* Tarefa a realizar *
Dê continuidade ao texto sobre as comunidades quilombolas no Brasil, partindo logo depois da última frase apresentada.

Ainda há uma grande dificuldade dos estudos históricos e antropológicos sobre as ligações diretas das formações quilombolas no Brasil e em Angola quanto às descendências e as atuações de combate dos quilombos. Porém, as relações são explícitas e não há como negar que “frente ao tráfico negreiro, não é difícil estabelecer conexão entre a instituição na África (Angola) e aqui” (Brasil) (NASCIMENTO, 1985, p. 43). As primeiras instituições quilombolas são formadas no Brasil colonial e apresentam fortes semelhanças com as formas de organização e luta dos Imbangala. Eles definem estratégias, lutas e locais de combate como assim faziam em Angola. Beatriz Nascimento (1985) coloca que o Quilombo Palmares, que marca de forma singular a História do Brasil, tem em seu histórico de combate uma grande correlação com as formações de quilombos africanos.

No século XVIII, os quilombos tomaram grande proporção no Brasil colonial e foram se multiplicando, criando diferentes formas de organização de acordo com as regiões e etnias diversas (NASCIMENTO, 1985). Esse marco histórico se estende até os dias atuais, ainda lutando pela manutenção de suas terras e direitos básicos conquistados com a Constituição de 1988, a partir das resistências de movimentos negros inconformados com as injustiças sociais e pela luta a favor da reparação histórica.

Há no Brasil, hoje, cerca de 3.475 comunidades quilombolas certificadas, entre comunidades de área rural e urbana, de acordo com os dados da Fundação Cultural Palmares (FCP) que é responsável pela emissão das certidões para certificação e inscrição geral. São comunidades espalhadas por todo território nacional. Somente em Goiás são quase 60 comunidades certificadas. A dimensão territorial e histórica que as comunidades quilombolas apresentam é de tamanha relevância para que se assegure como “instrumento vigoroso no processo de reconhecimento da identidade negra brasileira para uma maior autoafirmação étnica e nacional” (NASCIMENTO, 1985, p. 46).

* Dados para análise *

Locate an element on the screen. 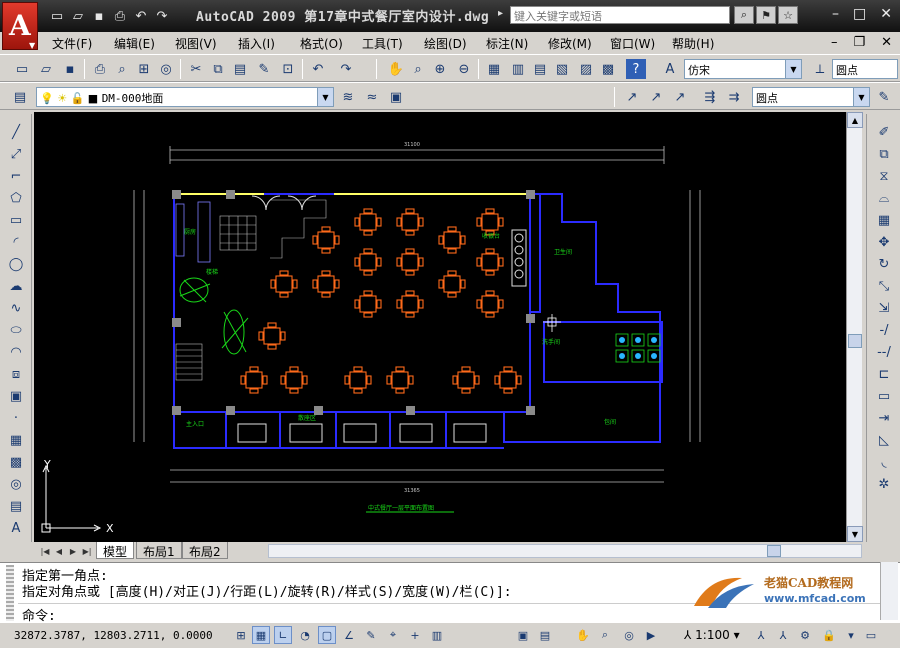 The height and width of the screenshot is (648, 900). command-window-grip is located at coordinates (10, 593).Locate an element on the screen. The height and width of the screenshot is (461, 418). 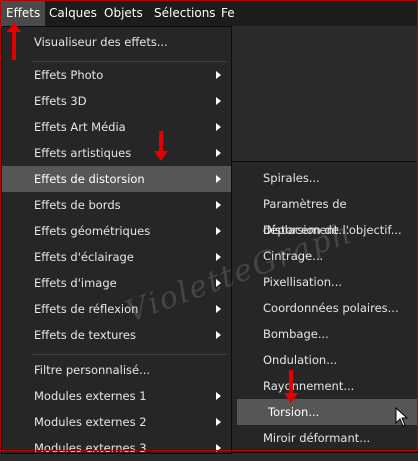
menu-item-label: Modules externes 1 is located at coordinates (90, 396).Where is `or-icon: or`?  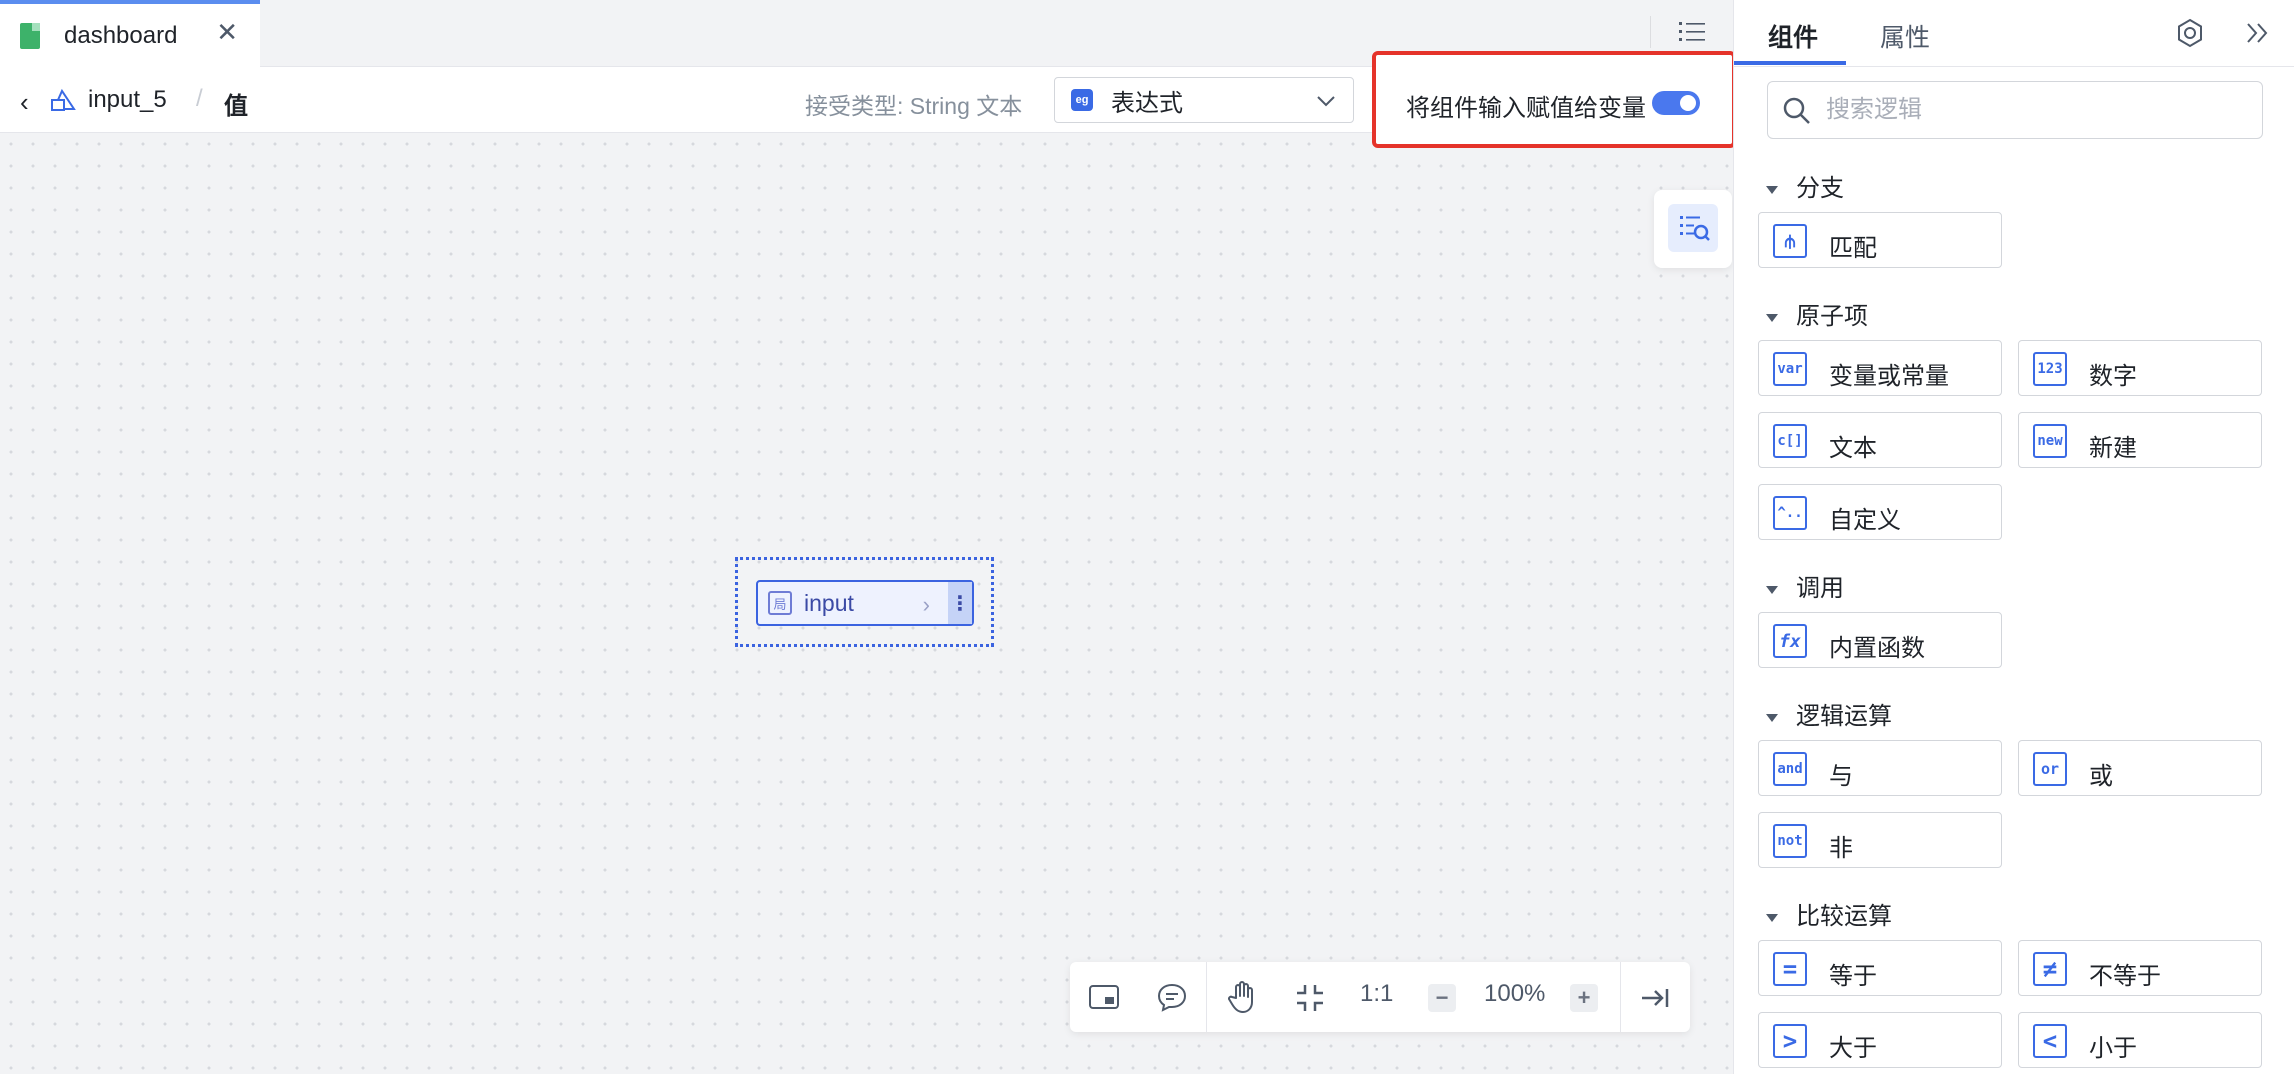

* * *

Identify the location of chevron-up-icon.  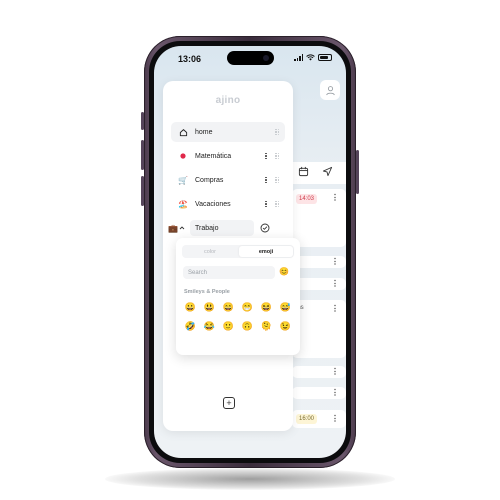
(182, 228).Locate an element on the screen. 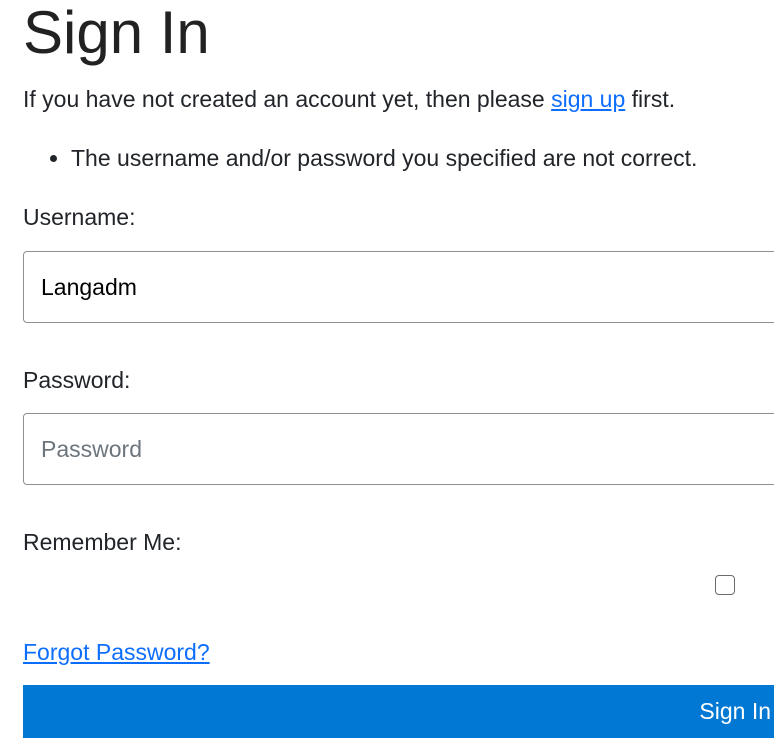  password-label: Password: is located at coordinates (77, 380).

* Resultado da tarefa *
Entretanto, o racismo, com suas diversas contradições e imposições calcadas numa estrutura dolorosa, como já mencionado, faz com que as comunidades quilombolas ainda precisem resistir como espaço, quanto a sua afirmação, para garantir direitos plenos e básicos como saúde, saneamento, regularização de suas terras e educação. Esses direitos, aos poucos, vêm sendo conquistados pelas lutas e ações de movimentos sociais e políticas públicas.

A escola quilombola não é só mais uma escola e sim um espaço específico para o resgate histórico e identitário do povo negro, onde a leitura da história se faz por outros olhares. Ainda há uma visão do mundo ocidental que tem sido dominante em toda sociedade escolar, mas a luta contra essa visão está em fazer sentido aos olhos dos alunos essa outra história, em fazê-los refletir a respeito de tudo que até então lhes foi colocado como negativo. O resgate deve acontecer mediante a diversidade dos encontros, da promoção de condições capazes de transformar a educação escolar em construção e aprendizado do mundo a partir das práticas sociais, do corpo e da subjetividade.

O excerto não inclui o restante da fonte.